Even before this film was released there were rumours that this was the finest Pixar animation yet, no minor claim, and when it went on to win an Oscar it was as if those rumours were vindicated. It was an ecological fable that Greenpeace would be proud to put its name to, a story of rebirth after a nightmare of environmental breakdown, yet this was no dry lecture as director Andrew Stanton, who co-wrote the script with Jim Reardon, ensured that we would be engaged by not just some cute robots, but the love story that occurs between them.

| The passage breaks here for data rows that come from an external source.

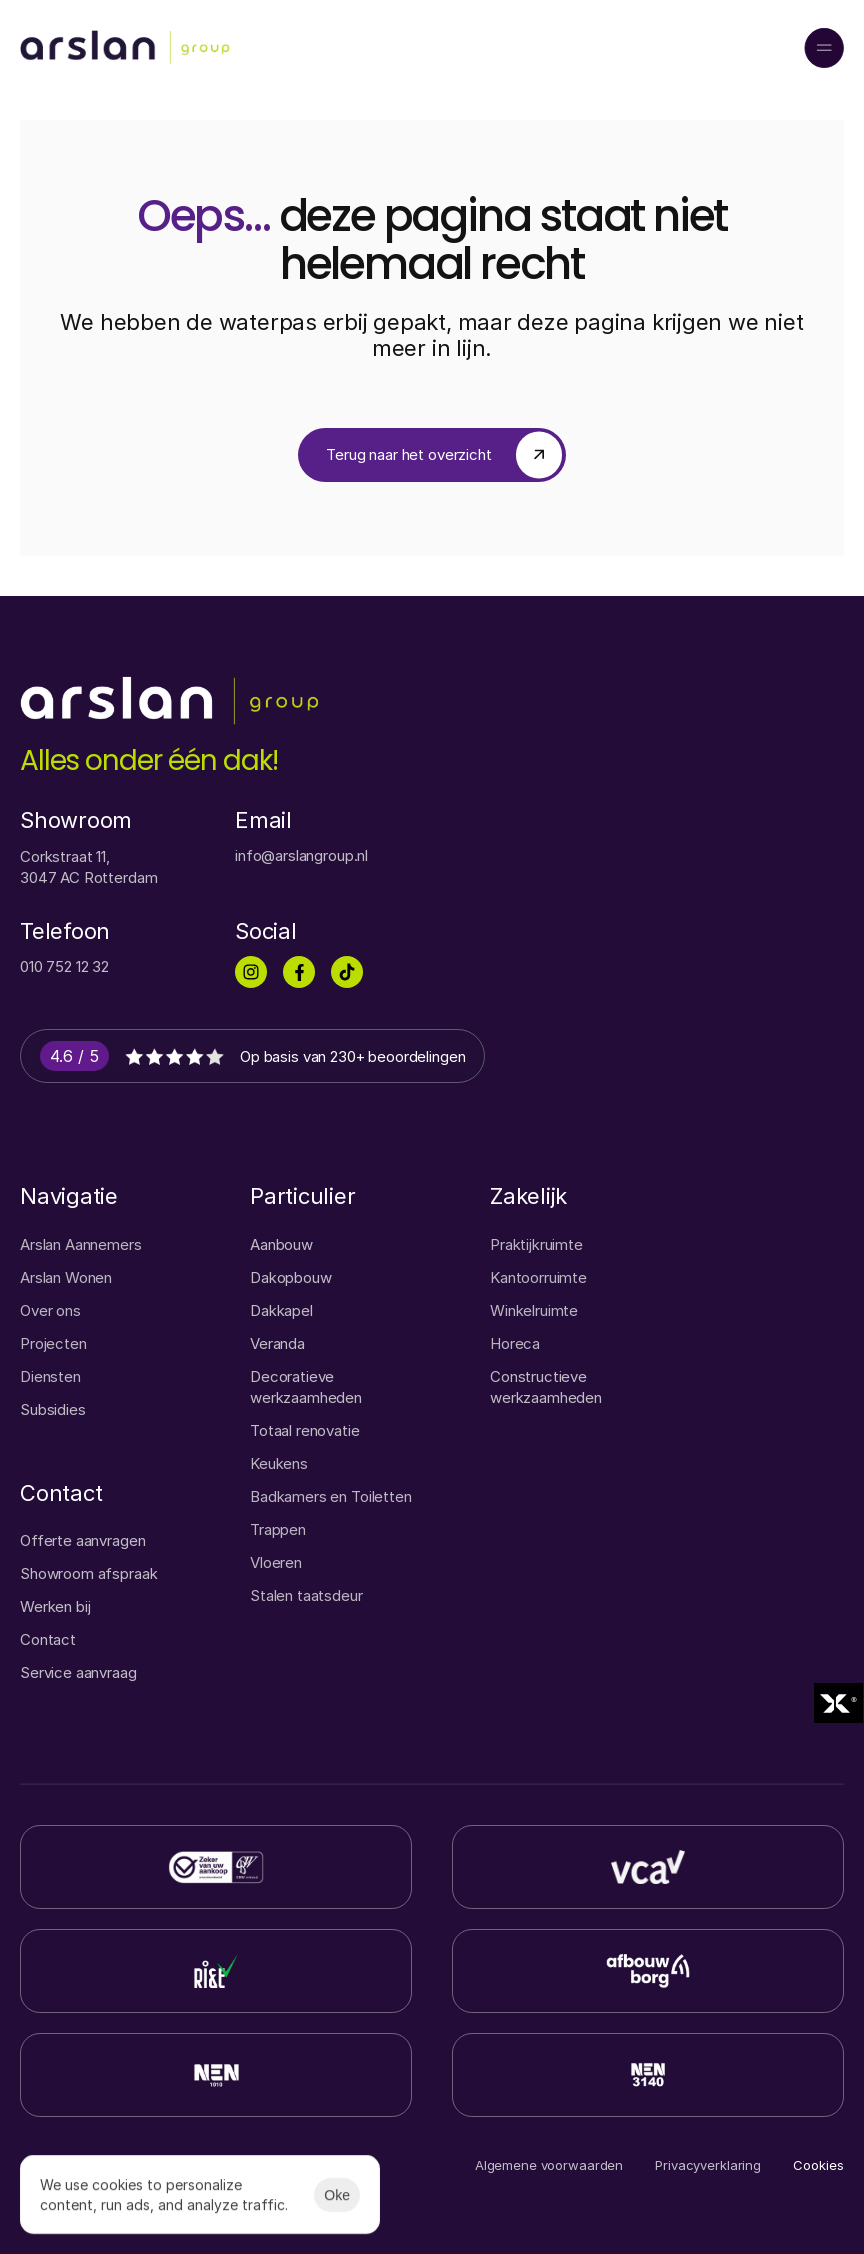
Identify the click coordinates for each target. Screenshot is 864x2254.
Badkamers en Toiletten (331, 1496)
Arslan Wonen (66, 1277)
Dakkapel (281, 1310)
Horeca (515, 1343)
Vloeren (276, 1562)
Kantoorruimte (538, 1277)
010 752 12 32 (64, 966)
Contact (48, 1639)
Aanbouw (281, 1244)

The film is a testament to the notion that there is decency in humanity, and that endures in our creations even if we are no longer around. Therefore WALL-E may eke out a lonely existence on this deserted planet, but the emotions of those who made him are still present, leading him to see value in the ephemera that they have left behind. Like with those other cartoon characters, The Wombles, just because something has been thrown away it doesn't mean to this little guy that it has no reason to be around, and he delights in finding Rubik's Cubes and lightbulbs amongst the debris.

Not forgetting the old videotape of Hello Dolly, not you might think, the finest achievement of Hollywood, but as it is by this time the only one left it takes on a whole new meaning, especially in its idealised vision of romance that appeals to WALL-E. All he needs now is someone to fall in love with, and after he discovers something that catches his eye, this time a tiny plant shoot, he hears a rumbling and looks to the skies. Little does he know that this vegetation is the motive for his new visitor's arrival. She is EVE (Elissa Knight), a robot far in technological advance of her new admirer, and she wants that plant.

The first half hour of this is probably the best, the closest Pixar had ever come to an art film even with the child-friendly slapstick, as the two machines' relationship blossoms from one sided to something more mutual. The simple act of holding hands, which he has picked up from the musical he watches endlessly, is all that WALL-E dreams of, so when EVE ends up closing down apparently permanently when she grabs the plant, he won't allow his hopes to dwindle. What unfolds after this is more of a space adventure than what has gone before, with our boxy hero ending up on a spaceship with the last of humanity, who may not have evolved particularly admirably (the closest this gets to satire), but still have that spark of potential to improve. Yet this is the machines' film really, the ones with the better qualities of mankind showing the way to a better tomorrow, snatching optimism from the jaws of all-too-easy cynicism and defeatism. Music by Thomas Newman.